Minimally invasive two-incision (MIS-2) total hip replacement (THR) involves supplanting a damaged hip socket (acetabulum) and top of the thigh bone (femoral head and neck) with a prosthesis.1-3 MIS-2 THR involves making one 3.8 to 8.0 cm incision for acetabular preparation and a second 1.5 to 6.0 cm incision to implant the femoral prosthesis.4,5 During this procedure, the surgeon does not dissect muscles but separates them along their natural intervals using finger tips and retractors.4,5 This muscle sparing aspect is the procedure's key distinguishing feature.6,7 MIS-2 THR is an alternative to conventional THR and minimally invasive one-incision (MIS-1) THR. Conventional THR involves a 15 to 25 cm incision and results in extensive soft-tissue damage and muscle dissection.2,8 Although the incision provides a wide view of the surgical field and facilitates prosthesis implantation, it results in significant postprocedure pain, a lengthy hospital stay, and reduced function for the patient.9 MIS-1 THR requires one 6 to 10 cm incision that dissects muscle and tendons.6,7,10,11 Purported advantages of MIS-2 or MIS-1 THR over conventional THR include the following:12-14

Purported advantages of MIS-2 THR over MIS-1 THR include the following:15

A potential disadvantage of these minimally invasive approaches compared to conventional THR is the restricted view of the surgical area, which makes the procedure more difficult for surgeons and increases the likelihood of femoral fractures.2,14 Specialized, smaller instrumentation is available for minimally invasive THR, including the following:

Some surgeons assert that these instruments decrease complications and minimize soft-tissue damage.14 Others perform minimally invasive hip replacement using conventional instruments.9,16

For MIS-2 THR, anesthesiologists place patients under general or spinal anesthesia.7,8,17 The patient lies in the supine position, and the surgeon uses fluoroscopy to locate the femoral neck.5,17-19 The surgeon makes the anterior incision directly over the femoral neck.5,18-21 Next, the surgeon removes the damaged femoral head to access the acetabulum, places lit retractors around the acetabulum, and uses low-profile reamers to hollow out the acetabulum.5 Fluoroscopy is used to confirm that the acetabulum has been reamed to the appropriate degree.5 Using an acetabular cup impactor, the surgeon tests cups of various sizes before selecting the final cup and the appropriate liner.22 The surgeon secures the polyethylene liner to the cup and may use screws to strengthen the fixation of the acetabular components.5,23-25

Next, the surgeon prepares to place the femoral component by making the second incision posterior to the femoral canal.5,18-21 The surgeon retracts the muscle and exposes the femoral cavity using fluoroscopy to visualize the proximal femur.18 The surgeon gradually enlarges the femoral cavity so that the implant can be securely seated.22 Trial neck and head sizes are tested, and once the final size is determined, the surgeon uses a broach handle to enlarge the femoral canal and allow for implant insertion.
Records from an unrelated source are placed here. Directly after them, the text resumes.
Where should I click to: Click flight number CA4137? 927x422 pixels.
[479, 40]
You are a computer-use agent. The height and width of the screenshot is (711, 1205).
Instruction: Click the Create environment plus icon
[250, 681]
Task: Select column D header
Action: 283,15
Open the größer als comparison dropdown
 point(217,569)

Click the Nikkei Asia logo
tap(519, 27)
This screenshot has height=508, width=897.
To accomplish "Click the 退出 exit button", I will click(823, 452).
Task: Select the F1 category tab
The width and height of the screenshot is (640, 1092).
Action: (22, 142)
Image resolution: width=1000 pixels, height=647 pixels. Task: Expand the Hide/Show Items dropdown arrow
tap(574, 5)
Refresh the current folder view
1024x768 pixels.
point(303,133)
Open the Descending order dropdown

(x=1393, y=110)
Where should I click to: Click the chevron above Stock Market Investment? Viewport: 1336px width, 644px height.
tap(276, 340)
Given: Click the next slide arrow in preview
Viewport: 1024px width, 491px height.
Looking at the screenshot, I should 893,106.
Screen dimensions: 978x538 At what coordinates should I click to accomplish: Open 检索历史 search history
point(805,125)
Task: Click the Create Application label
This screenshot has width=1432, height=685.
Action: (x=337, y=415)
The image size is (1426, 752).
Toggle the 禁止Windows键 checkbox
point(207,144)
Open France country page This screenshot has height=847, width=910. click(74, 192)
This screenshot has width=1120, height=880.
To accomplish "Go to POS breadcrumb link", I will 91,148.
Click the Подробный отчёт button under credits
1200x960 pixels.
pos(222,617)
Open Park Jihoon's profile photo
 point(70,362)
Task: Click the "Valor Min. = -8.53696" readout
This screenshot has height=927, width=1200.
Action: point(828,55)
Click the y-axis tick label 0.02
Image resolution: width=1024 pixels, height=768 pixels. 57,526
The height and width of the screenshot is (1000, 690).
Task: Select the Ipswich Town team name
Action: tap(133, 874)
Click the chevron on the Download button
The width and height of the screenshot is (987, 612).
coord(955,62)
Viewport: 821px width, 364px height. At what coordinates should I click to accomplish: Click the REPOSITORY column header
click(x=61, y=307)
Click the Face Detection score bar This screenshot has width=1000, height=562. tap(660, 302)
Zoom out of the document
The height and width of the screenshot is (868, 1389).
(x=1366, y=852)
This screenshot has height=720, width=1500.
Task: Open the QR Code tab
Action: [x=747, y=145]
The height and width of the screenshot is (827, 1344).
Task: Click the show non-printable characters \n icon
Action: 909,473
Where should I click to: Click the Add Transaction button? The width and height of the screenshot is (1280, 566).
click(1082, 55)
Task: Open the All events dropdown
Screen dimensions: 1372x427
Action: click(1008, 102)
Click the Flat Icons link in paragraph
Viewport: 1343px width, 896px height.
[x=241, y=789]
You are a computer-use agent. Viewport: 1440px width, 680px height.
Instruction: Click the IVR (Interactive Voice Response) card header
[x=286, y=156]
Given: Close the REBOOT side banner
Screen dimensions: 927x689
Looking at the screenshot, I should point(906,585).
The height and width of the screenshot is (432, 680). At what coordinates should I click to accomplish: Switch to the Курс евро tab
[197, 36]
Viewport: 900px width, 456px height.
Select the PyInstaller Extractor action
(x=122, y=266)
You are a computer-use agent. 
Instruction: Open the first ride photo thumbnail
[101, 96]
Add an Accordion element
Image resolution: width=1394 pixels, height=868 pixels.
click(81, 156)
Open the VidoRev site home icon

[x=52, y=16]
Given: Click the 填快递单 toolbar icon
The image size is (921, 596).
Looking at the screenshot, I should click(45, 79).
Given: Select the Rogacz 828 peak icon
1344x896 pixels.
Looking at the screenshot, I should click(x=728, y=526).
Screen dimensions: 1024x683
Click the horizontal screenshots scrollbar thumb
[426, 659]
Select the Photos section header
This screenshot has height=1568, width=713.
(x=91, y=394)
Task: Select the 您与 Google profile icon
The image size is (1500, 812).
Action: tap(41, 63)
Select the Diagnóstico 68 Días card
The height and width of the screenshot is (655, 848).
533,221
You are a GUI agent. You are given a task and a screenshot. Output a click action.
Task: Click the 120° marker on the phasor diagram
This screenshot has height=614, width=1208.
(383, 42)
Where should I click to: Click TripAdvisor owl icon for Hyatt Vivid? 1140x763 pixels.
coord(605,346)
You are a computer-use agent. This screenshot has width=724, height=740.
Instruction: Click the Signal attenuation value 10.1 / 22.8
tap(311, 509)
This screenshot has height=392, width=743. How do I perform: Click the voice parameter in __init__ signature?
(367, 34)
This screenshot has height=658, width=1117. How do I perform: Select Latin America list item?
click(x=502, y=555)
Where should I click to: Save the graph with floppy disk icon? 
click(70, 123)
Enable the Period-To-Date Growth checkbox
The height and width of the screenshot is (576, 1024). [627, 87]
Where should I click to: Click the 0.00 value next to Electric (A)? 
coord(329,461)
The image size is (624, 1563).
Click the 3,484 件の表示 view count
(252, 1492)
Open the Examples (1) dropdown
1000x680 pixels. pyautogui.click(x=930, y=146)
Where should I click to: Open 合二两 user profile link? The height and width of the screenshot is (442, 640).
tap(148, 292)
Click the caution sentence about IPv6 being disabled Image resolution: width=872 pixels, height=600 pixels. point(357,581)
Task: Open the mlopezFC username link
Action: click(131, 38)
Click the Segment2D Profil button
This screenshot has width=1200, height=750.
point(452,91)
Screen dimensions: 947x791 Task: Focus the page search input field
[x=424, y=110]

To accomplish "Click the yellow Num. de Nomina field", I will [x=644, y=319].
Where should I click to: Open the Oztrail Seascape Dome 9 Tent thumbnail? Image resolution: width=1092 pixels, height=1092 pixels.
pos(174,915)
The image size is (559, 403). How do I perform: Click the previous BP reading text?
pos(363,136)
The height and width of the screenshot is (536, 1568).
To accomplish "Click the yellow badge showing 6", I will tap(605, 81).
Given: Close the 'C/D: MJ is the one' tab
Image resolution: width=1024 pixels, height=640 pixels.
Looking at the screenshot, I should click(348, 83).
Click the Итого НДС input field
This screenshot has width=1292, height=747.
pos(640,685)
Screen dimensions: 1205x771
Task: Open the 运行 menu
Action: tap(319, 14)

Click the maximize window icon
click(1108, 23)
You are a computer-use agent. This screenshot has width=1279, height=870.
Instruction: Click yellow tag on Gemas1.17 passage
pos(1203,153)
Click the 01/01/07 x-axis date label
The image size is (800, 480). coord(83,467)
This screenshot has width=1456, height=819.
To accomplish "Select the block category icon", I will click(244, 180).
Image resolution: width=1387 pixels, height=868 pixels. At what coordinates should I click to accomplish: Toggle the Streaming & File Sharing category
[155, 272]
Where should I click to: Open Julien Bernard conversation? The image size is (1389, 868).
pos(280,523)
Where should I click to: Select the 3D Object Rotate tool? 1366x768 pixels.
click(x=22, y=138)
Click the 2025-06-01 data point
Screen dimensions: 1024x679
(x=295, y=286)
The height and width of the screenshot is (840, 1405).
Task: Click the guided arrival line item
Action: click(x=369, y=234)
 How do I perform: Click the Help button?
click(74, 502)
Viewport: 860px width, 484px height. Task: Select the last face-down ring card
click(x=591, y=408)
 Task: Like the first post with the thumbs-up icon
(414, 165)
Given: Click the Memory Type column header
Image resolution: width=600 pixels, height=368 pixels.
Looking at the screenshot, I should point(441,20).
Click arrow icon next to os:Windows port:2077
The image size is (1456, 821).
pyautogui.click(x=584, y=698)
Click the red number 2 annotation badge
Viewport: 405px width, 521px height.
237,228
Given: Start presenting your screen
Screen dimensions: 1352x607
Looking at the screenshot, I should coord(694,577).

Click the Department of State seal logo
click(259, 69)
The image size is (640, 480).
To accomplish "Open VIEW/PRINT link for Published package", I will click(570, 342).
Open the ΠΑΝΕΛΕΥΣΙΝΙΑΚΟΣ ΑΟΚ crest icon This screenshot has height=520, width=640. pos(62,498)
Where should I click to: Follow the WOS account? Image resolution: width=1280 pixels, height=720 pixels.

Surgeons secure femoral components with or without cement. For cementless applications, the surgeon uses components that are treated with materials, such as hydroxyapatite, to encourage bony ingrowth.22 Lastly, the surgeon attaches the femoral head to the implant, places the head into the acetabular liner, and rotates the hip to check mobilization and positioning.17,26 Operative times for MIS-2 THR vary but can last up to four hours.26

Because MIS-2 THR provides only a limited view of the surgical area, some surgeons use computer-assisted navigation software for accurate component positioning. These systems allow surgeons to visualize obscured anatomy, calculate the optimal implant placement, and measure leg lengths.27

Recovery and rehabilitation practices vary; some physicians allow their patients to walk on the day of the procedure, while others do not permit ambulation until the next day.17,19,28,29 Clinicians assess patients several hours after surgery to establish an exercise and gait training regimen. Full weight bearing on the operative leg is encouraged.17 To be discharged, patients must be able to walk with assistive aids and navigate stairs.17,29 Upon discharge, clinicians administer heparin or aspirin and fit patients with compression stockings to prevent deep vein thrombosis.17,19,23,30,31

Inpatient

Patients require THR because their hip has been damaged by osteoarthritis, osteonecrosis, rheumatoid arthritis, or post-traumatic arthritis.1,10,32 In the...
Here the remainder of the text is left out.